THE TASK = Write out the records in full and without alteration, setting aside their pictures.

EXERCISE DATA =

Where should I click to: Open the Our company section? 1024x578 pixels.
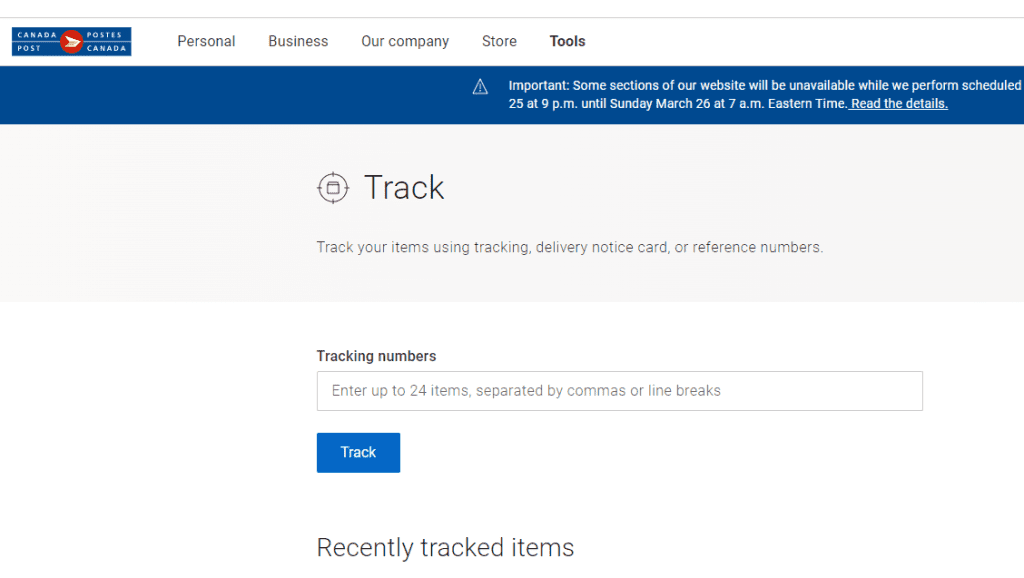(x=404, y=41)
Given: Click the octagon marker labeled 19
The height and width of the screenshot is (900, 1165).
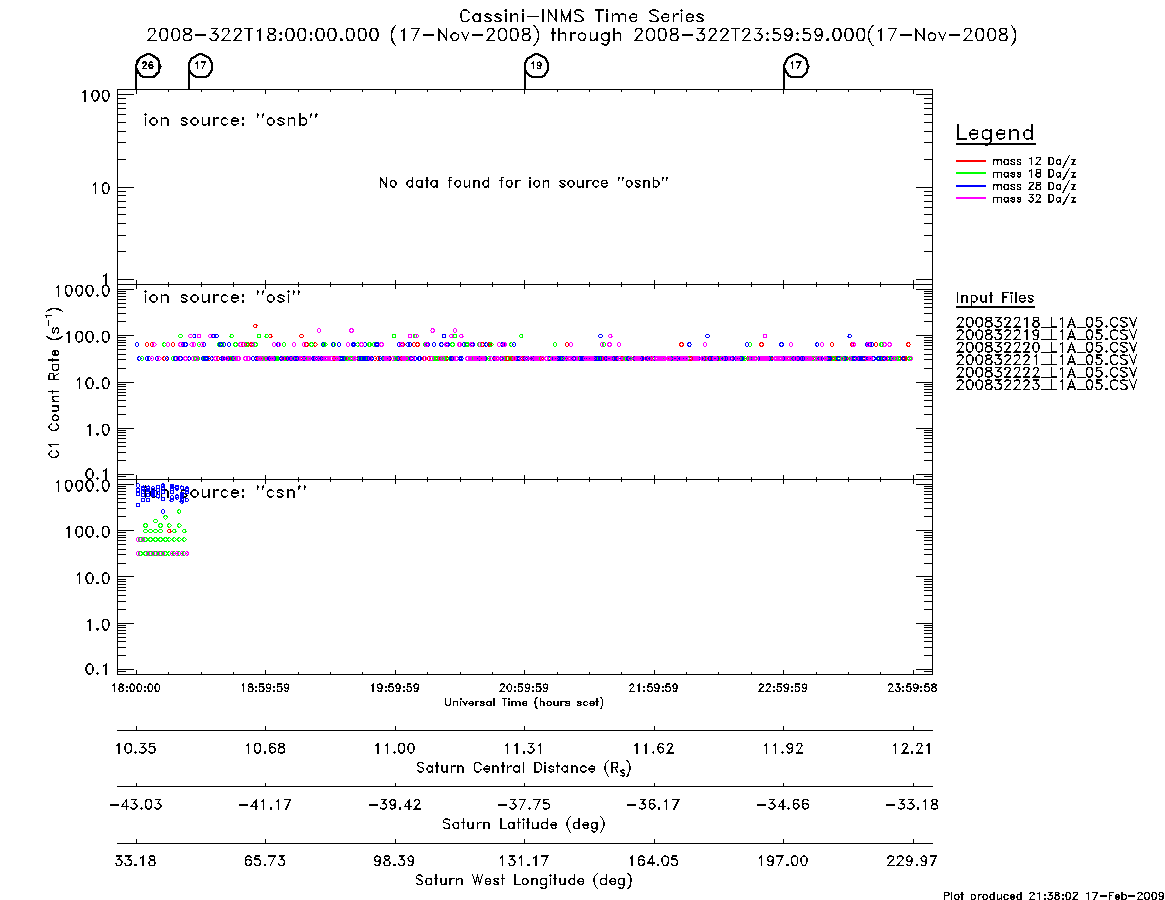Looking at the screenshot, I should click(x=536, y=66).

TASK RESPONSE =
Where should I click to: Open the Our company section? 1024x578 pixels.
(x=404, y=41)
Given: Click the octagon marker labeled 19
The height and width of the screenshot is (900, 1165).
Looking at the screenshot, I should click(x=536, y=66).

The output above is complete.